### WHAT IS REQUIRED
Please count the lines with the word "Sports" in the material below, then state the number by itself.
-*-
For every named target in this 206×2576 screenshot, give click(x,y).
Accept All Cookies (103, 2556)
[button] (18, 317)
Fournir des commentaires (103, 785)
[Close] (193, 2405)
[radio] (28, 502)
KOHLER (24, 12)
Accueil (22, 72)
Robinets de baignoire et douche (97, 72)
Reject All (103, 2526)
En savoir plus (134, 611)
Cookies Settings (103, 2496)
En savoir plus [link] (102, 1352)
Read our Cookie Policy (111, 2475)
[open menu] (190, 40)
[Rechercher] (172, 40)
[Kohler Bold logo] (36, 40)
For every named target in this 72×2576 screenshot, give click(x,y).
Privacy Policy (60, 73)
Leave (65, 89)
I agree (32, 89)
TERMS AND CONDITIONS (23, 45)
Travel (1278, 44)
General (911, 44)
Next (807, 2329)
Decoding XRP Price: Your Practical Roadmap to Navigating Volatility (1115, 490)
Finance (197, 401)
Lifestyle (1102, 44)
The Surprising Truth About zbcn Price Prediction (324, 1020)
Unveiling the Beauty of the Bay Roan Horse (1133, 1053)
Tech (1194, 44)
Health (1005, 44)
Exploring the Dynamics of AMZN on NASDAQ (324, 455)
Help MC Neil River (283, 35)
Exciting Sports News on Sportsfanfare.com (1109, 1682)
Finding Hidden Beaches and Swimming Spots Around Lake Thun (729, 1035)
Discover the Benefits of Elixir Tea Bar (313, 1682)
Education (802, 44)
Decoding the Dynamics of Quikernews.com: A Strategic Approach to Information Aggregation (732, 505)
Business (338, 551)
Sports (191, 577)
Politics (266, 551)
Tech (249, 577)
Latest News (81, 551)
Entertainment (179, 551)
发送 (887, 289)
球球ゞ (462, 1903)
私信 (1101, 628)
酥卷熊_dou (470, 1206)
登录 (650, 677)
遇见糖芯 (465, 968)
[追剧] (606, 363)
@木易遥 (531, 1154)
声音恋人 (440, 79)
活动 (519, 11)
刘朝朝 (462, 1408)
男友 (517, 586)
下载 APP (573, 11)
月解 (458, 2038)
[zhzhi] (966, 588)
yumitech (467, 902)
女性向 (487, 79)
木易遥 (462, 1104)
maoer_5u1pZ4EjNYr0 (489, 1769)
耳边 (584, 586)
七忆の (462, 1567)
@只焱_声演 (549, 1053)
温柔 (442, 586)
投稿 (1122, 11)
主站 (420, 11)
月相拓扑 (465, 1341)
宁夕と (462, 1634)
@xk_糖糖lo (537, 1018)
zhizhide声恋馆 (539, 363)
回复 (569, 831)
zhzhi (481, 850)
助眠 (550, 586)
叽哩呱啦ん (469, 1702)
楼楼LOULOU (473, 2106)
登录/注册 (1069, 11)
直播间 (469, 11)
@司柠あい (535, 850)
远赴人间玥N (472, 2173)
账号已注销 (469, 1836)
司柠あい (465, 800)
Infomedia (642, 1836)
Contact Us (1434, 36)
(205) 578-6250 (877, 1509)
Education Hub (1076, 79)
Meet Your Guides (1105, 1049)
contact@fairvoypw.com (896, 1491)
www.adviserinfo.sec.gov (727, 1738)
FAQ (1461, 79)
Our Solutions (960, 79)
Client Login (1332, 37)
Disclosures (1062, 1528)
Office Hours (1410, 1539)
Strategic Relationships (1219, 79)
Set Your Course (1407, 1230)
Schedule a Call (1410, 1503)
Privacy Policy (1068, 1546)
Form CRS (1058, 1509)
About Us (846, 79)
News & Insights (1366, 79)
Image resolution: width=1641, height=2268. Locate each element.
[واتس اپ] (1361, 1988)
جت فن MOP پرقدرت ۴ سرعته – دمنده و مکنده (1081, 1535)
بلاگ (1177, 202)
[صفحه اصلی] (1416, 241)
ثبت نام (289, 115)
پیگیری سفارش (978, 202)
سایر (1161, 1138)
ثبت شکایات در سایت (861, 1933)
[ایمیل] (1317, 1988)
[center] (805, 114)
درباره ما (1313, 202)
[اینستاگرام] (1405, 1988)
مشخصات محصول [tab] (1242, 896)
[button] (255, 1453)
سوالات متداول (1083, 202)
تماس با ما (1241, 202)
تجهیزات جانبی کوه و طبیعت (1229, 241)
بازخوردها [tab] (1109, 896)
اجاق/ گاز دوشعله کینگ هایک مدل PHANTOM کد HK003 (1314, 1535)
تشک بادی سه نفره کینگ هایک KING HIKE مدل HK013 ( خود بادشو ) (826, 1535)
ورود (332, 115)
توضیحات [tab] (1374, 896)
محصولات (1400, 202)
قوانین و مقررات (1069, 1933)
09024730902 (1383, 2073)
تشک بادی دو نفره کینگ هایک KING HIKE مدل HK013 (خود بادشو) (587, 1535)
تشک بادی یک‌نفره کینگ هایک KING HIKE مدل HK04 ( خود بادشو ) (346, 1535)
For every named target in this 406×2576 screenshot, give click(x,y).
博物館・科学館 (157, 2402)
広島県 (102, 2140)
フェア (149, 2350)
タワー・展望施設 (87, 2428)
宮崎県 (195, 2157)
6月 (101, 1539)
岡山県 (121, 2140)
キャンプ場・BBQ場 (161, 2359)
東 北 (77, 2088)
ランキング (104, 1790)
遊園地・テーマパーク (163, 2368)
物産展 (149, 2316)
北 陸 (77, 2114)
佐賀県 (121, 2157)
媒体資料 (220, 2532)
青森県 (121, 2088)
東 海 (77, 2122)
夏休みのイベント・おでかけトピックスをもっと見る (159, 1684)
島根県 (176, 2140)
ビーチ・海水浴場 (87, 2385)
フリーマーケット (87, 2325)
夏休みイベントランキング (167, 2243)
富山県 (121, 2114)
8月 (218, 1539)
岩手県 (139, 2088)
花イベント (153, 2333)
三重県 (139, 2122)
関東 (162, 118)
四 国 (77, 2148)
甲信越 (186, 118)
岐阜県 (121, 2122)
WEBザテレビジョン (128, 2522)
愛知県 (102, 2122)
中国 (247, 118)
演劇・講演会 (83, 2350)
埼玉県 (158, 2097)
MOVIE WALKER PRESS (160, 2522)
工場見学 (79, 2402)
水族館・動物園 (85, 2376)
-*-
### TASK SOLUTION
2